The Cleveland Cavaliers rested LeBron James, Kyrie Irving, and Kevin Love on Saturday against the Los Angeles Clippers. It was a big, national TV game, so not having Cleveland’s most important players drew the ire of both the league office and Hall of Fame forward Karl Malone.
But it also triggered an important discussion about NBA scheduling that Clippers coach Doc Rivers weighed in on after LA beat the Cavaliers, 108-78.
Speaking to ESPN, Rivers said the schedule needs to be worked out to benefit a reduced workload for players while maintaining the overall product for fans.
“We have to protect our product,” Rivers said. “It’s hard. It’s impossible, if you actually knew what went into scheduling, but the look of back-to-back ABC national games — it’s not good.”
“I hate it for the fans,” Rivers said. “I really do. I hate it. I do it. We all do it. I mean, it’s bad. And I did it the other night in Denver. There are people with Blake and DJ jerseys all over the place.”
The discussion could go off the rails, but really what we’re talking about here is the ability of the NBA to keep fans interested in big, primetime regular season games while still allowing teams to chase the ultimate goal of a championship.
Fans want to see their teams win, and they want to see their teams in person. They shouldn’t have to choose between the two. But it’s become increasingly common in the past few seasons for star players to get rest during the season, and during critical games. What was once thought of as a quaint characteristic of the San Antonio Spurs has now become part of a winning strategy for top teams.
Rivers said he thinks they should eliminate some of the scheduling around how primetime games are handled, “I think we have to treat those games like they’re afternoon games and you don’t play the night before,” said Rivers. “And then you don’t play the next night after.”
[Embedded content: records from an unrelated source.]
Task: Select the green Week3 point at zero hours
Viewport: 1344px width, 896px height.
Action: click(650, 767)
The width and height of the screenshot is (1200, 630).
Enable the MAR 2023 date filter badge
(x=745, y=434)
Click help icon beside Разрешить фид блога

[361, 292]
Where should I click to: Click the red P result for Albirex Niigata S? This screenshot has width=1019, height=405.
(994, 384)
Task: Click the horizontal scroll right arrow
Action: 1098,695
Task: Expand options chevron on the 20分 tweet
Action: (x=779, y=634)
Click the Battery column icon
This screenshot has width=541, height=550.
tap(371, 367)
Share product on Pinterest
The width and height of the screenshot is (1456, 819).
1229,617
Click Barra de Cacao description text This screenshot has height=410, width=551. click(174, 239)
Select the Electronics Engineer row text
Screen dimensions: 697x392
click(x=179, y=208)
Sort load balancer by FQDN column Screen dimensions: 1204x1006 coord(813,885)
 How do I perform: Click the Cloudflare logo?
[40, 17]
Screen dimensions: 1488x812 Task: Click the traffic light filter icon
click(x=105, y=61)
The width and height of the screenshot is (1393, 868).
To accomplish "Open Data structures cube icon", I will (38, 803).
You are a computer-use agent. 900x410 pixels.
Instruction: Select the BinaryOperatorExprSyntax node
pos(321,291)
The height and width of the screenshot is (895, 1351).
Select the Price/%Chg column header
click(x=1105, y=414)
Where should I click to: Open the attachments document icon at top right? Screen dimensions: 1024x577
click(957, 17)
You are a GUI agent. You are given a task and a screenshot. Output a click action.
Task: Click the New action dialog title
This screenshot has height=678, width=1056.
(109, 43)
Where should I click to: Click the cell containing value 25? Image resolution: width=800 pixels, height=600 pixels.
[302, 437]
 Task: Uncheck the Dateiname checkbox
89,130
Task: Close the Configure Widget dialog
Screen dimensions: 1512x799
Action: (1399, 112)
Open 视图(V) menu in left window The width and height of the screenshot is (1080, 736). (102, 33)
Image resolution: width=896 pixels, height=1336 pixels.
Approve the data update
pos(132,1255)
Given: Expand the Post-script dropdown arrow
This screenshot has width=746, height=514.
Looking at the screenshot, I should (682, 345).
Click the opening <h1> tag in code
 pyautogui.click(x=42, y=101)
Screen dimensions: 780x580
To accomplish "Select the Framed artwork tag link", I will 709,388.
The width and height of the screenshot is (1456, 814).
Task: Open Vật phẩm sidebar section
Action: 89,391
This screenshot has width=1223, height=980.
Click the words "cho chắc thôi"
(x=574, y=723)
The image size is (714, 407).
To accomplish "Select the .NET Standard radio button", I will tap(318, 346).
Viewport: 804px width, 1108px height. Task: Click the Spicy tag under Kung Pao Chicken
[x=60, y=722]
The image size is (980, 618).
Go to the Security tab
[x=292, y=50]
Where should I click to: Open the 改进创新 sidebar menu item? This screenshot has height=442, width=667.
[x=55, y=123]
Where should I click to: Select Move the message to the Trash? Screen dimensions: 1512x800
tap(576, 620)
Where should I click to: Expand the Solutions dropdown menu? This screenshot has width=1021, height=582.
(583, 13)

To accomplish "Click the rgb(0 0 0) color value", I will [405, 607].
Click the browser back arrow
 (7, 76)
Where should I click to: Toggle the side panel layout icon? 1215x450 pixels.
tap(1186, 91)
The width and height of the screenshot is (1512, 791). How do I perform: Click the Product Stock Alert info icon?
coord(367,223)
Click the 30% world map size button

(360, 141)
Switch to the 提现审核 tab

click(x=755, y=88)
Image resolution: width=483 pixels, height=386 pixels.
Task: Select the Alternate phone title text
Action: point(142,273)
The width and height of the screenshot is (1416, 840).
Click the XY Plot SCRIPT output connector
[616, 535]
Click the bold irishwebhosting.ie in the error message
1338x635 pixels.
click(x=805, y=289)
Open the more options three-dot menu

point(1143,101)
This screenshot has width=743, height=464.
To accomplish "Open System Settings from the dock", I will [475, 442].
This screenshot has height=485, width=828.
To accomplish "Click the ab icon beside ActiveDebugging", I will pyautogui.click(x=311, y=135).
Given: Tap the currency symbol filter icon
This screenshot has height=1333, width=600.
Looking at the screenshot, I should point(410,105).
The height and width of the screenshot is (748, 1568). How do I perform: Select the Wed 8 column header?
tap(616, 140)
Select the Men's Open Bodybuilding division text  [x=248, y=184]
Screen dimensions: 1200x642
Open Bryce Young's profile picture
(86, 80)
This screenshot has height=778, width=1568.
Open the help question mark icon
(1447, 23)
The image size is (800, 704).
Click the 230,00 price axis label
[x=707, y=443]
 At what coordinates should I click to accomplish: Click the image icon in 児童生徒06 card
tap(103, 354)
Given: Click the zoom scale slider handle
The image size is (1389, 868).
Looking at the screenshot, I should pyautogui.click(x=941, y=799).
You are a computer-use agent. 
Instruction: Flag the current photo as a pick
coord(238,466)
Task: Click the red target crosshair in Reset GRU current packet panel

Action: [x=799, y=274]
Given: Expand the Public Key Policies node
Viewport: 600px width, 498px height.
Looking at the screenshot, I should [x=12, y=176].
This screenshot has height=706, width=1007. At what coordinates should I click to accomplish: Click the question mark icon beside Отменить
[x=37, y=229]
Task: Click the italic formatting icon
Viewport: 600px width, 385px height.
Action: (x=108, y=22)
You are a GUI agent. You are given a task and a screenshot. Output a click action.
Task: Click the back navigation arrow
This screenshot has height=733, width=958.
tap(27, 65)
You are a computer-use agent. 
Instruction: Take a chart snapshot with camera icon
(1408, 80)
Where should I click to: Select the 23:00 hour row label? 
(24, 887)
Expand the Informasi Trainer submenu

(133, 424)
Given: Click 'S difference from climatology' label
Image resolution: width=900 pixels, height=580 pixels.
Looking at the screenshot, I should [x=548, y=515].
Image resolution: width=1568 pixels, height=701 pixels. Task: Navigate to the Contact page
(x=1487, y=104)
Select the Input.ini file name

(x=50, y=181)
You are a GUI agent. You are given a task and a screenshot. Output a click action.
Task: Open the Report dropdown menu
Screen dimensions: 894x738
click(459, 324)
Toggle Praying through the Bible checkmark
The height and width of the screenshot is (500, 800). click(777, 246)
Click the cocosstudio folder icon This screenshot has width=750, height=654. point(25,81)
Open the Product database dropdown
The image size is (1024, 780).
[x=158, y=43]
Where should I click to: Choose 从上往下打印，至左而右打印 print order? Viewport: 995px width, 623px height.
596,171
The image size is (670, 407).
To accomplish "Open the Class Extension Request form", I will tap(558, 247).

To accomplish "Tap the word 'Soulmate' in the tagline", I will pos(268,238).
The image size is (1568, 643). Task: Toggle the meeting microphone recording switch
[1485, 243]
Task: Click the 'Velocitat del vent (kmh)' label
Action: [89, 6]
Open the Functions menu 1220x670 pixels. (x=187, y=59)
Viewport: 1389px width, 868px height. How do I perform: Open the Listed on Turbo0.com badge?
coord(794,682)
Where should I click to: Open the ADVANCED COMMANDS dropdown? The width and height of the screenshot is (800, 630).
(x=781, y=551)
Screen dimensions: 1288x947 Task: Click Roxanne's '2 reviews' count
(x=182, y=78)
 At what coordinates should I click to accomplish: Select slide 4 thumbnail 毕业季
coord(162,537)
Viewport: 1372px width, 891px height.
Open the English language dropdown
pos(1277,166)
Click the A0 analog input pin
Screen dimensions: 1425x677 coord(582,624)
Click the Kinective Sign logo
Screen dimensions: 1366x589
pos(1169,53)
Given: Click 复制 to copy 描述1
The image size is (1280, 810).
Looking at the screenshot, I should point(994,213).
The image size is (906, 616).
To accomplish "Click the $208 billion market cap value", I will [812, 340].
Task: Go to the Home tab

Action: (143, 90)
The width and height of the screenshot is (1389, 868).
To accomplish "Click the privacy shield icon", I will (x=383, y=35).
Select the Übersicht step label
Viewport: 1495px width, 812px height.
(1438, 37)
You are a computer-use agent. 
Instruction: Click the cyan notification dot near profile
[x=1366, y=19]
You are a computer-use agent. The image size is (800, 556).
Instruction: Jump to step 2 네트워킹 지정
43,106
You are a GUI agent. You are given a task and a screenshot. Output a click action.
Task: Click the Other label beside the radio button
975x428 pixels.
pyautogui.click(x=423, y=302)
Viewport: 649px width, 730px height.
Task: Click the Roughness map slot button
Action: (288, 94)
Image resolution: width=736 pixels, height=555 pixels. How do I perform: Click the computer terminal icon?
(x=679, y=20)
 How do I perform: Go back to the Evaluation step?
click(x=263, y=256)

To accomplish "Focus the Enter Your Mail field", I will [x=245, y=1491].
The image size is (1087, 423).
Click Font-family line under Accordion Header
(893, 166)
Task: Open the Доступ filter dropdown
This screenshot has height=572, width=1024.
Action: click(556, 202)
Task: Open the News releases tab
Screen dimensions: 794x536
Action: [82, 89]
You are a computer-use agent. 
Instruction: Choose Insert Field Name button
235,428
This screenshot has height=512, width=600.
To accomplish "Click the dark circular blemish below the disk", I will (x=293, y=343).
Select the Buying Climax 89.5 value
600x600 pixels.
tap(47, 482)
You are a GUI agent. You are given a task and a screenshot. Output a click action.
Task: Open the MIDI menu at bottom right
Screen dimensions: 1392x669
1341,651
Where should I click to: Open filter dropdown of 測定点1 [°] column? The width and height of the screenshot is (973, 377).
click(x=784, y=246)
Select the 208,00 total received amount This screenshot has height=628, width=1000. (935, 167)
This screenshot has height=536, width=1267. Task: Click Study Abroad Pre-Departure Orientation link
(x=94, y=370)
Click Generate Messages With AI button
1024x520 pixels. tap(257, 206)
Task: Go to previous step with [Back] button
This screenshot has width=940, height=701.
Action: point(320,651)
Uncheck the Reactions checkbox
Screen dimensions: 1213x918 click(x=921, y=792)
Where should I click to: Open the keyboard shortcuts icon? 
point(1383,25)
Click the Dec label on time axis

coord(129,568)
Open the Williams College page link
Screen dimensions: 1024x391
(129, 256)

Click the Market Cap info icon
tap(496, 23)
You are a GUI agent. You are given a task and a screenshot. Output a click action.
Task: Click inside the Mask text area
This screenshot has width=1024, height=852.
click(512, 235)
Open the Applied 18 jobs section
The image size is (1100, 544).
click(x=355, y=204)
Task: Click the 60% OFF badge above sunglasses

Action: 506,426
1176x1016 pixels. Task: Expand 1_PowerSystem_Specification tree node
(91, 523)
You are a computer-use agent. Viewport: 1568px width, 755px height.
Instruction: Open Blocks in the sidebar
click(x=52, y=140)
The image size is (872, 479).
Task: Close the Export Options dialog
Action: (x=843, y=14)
That would make more sense. Malone is out of order if he thinks every player should be able to put up his iron man game log. Ironically, perhaps only LeBron in the modern era could be compared to Malone. But it would be nice for folks who spend their Saturday trying to get tickets, or who arrange a social event around watching the game, to not have to worry about whether they’re going to get a combined 35 minutes from DeAndre Liggins and James Jones instead of Kyrie and the King.